If a line of the data below holds the string "label", copy it.

*** Opening of GIVEN RECORDS ***

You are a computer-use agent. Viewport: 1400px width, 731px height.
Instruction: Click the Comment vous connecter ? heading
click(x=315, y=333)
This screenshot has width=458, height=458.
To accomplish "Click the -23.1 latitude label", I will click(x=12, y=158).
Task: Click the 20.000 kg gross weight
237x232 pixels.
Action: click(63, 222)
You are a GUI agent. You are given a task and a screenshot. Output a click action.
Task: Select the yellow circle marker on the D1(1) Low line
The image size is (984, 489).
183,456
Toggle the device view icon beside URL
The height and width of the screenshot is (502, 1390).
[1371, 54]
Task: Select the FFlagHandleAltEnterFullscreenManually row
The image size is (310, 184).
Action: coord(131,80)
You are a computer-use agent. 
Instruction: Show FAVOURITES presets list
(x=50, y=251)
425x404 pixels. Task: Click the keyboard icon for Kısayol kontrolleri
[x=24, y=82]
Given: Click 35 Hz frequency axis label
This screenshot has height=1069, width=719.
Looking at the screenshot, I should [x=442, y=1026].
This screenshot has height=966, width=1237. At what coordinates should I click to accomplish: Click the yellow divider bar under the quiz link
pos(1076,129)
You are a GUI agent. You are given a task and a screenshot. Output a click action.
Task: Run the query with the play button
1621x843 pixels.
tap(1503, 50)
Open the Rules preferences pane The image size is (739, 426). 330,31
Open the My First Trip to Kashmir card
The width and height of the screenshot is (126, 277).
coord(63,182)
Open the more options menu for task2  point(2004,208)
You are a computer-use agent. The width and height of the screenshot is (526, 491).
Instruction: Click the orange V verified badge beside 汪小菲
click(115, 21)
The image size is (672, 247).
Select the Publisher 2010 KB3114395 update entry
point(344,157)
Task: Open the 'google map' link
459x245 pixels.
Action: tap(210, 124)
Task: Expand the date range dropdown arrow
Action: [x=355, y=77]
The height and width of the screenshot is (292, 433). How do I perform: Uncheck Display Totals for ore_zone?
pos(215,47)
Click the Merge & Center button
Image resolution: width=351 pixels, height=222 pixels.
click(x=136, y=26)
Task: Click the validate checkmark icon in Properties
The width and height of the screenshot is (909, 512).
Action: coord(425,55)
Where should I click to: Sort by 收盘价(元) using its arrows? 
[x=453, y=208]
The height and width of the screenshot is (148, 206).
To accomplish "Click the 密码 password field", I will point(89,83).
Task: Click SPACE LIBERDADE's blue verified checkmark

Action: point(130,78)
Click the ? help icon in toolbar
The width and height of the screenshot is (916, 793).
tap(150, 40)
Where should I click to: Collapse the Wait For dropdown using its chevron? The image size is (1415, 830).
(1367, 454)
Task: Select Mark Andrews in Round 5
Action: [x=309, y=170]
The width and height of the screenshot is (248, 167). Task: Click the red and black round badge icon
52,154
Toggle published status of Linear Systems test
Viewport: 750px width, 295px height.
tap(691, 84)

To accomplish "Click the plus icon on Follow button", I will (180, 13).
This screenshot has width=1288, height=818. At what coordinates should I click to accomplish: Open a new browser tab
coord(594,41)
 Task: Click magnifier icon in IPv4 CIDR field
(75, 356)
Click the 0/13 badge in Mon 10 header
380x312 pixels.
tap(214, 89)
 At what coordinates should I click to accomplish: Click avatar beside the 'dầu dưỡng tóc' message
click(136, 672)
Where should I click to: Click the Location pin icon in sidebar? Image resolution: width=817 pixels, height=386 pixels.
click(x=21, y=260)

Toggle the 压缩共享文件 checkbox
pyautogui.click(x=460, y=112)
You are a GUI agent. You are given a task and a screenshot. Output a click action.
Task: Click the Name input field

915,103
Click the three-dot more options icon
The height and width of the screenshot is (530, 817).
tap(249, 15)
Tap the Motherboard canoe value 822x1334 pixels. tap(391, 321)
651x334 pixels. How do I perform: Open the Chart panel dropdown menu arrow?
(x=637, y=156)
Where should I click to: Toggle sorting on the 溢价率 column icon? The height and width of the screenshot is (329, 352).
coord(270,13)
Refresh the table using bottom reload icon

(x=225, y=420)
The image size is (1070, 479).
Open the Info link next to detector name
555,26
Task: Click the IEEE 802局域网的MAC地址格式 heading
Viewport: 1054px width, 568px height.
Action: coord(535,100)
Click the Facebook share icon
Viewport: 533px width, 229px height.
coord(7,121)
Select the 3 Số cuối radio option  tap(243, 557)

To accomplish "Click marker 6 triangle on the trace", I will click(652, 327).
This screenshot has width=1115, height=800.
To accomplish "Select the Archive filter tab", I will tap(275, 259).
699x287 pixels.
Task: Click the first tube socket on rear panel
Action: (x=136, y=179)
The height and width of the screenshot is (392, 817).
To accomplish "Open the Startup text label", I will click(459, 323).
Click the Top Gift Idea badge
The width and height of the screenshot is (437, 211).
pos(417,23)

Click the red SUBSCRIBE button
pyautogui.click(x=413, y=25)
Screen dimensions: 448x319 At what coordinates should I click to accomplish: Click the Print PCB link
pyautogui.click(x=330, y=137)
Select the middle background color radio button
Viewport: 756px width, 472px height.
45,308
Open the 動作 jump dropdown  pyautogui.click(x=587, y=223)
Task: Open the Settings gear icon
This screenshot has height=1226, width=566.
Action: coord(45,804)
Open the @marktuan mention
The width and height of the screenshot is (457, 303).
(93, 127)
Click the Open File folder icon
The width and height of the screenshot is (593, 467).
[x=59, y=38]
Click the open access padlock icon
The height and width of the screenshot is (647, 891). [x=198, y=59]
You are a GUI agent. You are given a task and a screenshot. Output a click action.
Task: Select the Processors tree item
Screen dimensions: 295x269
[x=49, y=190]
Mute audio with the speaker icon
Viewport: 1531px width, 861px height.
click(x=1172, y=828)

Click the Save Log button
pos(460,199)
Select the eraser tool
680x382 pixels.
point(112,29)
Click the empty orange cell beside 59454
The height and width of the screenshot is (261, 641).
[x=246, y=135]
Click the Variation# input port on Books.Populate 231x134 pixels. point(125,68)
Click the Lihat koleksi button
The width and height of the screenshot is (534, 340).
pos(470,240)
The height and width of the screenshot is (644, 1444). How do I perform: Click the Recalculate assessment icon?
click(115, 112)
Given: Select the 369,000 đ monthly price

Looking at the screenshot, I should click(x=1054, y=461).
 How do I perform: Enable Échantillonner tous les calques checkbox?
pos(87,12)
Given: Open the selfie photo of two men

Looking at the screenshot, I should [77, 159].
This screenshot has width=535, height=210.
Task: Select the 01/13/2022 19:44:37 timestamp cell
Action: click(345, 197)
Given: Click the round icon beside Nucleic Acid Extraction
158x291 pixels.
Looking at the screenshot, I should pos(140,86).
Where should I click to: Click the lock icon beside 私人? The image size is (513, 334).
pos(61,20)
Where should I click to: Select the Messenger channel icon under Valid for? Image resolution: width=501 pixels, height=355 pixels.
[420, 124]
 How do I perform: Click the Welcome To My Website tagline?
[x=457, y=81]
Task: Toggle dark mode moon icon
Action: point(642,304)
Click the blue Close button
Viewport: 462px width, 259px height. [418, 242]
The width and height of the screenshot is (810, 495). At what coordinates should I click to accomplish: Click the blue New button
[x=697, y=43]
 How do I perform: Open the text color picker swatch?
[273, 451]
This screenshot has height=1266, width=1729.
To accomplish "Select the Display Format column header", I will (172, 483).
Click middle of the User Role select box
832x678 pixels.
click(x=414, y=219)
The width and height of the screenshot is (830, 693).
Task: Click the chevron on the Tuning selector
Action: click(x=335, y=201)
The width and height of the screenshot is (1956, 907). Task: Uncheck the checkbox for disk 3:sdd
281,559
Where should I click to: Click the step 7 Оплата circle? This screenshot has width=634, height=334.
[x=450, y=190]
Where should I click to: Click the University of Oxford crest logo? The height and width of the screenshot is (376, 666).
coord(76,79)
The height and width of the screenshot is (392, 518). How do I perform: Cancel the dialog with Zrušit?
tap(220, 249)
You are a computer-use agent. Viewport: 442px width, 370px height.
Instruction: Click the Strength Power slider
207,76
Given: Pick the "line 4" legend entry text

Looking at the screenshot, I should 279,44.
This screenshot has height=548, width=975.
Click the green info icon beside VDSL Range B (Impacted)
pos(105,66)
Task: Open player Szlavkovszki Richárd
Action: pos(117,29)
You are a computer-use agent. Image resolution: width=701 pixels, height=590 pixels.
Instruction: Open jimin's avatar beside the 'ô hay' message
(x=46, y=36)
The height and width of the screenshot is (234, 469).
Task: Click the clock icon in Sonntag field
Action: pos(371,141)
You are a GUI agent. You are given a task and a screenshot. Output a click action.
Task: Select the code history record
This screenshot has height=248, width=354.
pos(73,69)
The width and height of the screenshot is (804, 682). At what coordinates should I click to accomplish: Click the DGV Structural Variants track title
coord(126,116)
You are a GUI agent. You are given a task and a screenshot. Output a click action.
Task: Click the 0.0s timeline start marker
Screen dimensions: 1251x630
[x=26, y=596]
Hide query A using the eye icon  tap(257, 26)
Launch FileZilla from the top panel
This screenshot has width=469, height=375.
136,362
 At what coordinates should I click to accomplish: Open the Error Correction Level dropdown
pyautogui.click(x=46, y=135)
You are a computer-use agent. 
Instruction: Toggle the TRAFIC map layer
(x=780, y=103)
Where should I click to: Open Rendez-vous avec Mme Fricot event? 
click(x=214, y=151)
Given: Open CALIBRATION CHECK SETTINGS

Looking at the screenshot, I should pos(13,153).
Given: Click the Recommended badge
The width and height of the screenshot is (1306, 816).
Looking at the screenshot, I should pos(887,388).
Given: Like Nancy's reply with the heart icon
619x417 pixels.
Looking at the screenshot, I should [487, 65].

*** Close of GIVEN RECORDS ***

> [RESULT OF THE TASK]:
To accomplish "Click the -23.1 latitude label", I will click(x=12, y=158).
Given: Click 35 Hz frequency axis label
To accomplish "Open the Startup text label", I will click(459, 323).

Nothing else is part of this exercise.